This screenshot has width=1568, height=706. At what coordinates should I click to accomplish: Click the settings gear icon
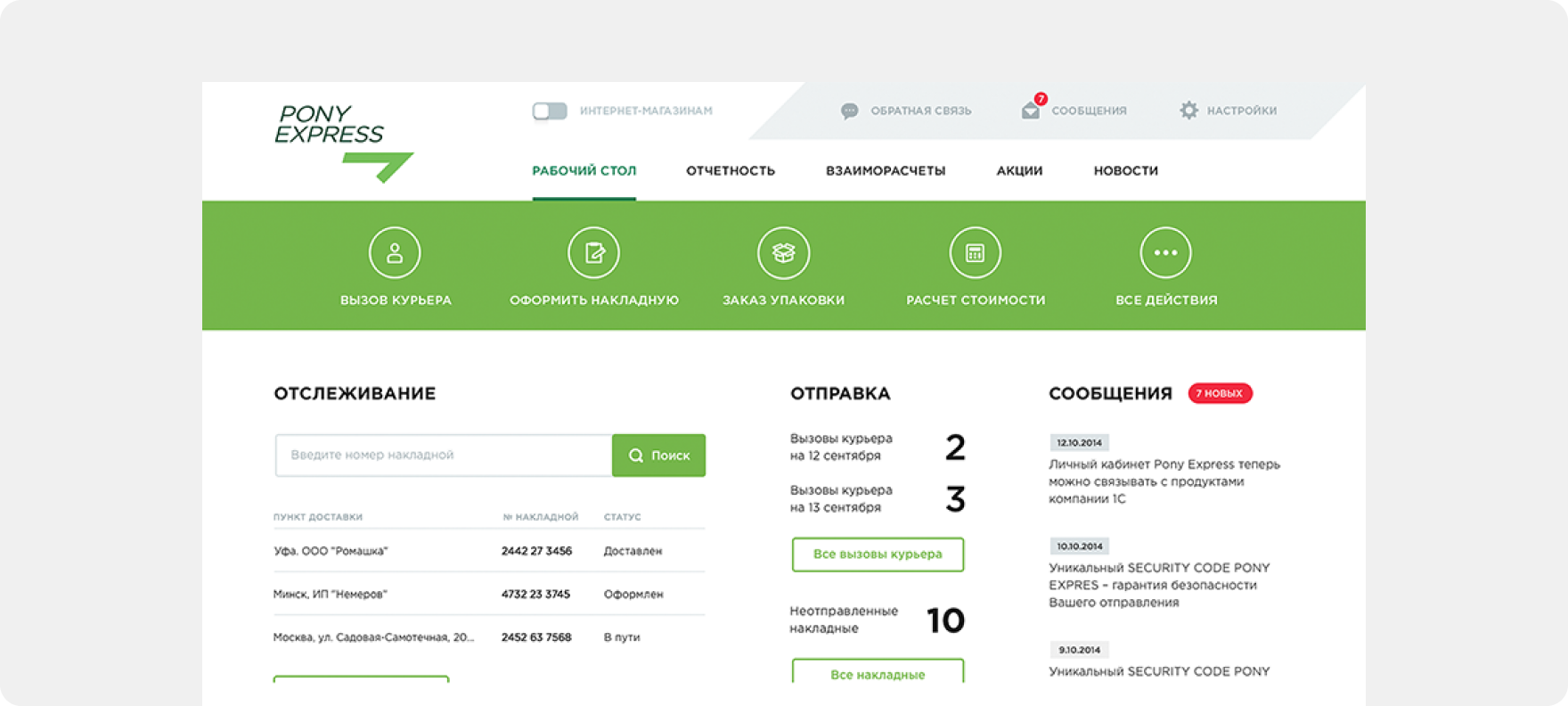tap(1188, 111)
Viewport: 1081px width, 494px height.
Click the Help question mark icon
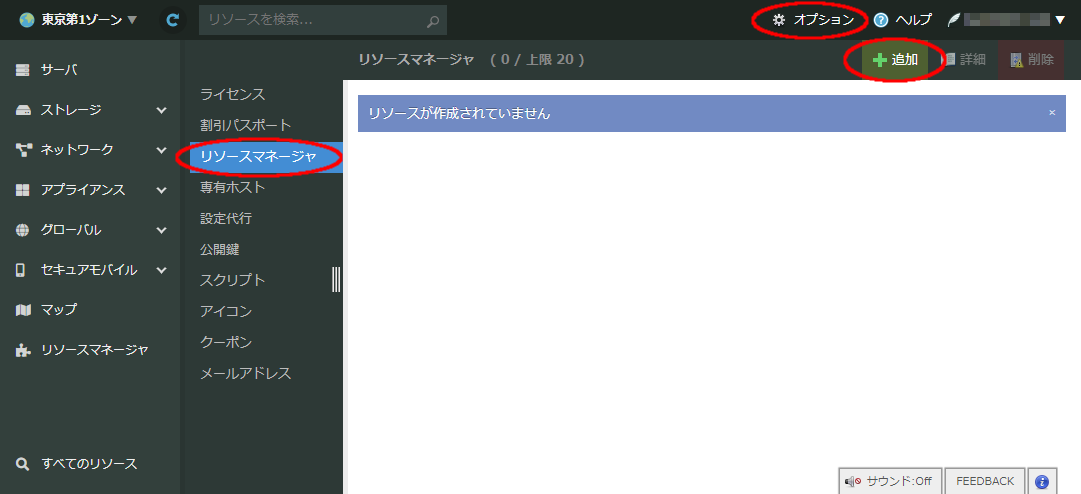pyautogui.click(x=881, y=19)
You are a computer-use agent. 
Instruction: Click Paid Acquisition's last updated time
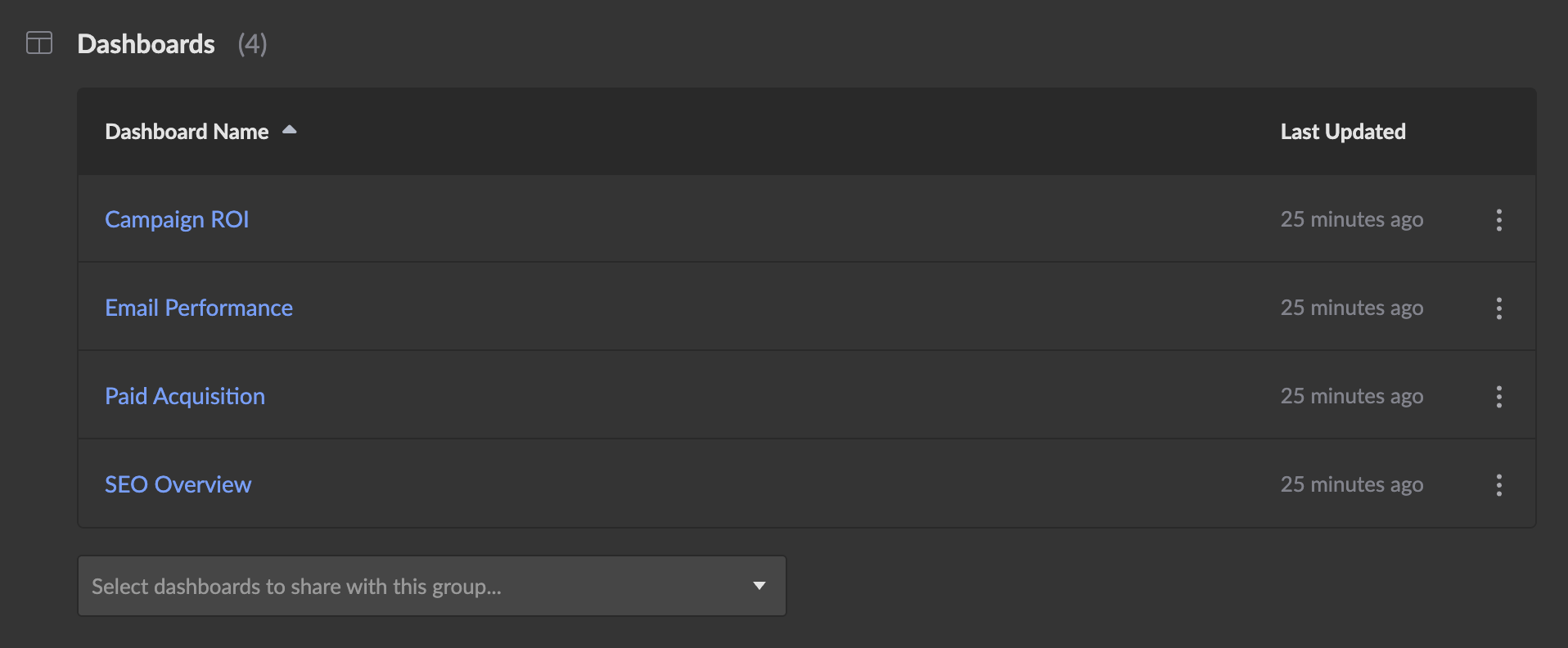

> **Goal**: Quote all of the rows above word for word, leaving out the pictures.

> **Written response**:
This screenshot has width=1568, height=706. At what coordinates should I click to accomplish: Click the settings gear icon
tap(1188, 111)
Viewport: 1081px width, 494px height.
Click the Help question mark icon
pyautogui.click(x=881, y=19)
You are a computer-use agent. 
Instruction: Click Paid Acquisition's last updated time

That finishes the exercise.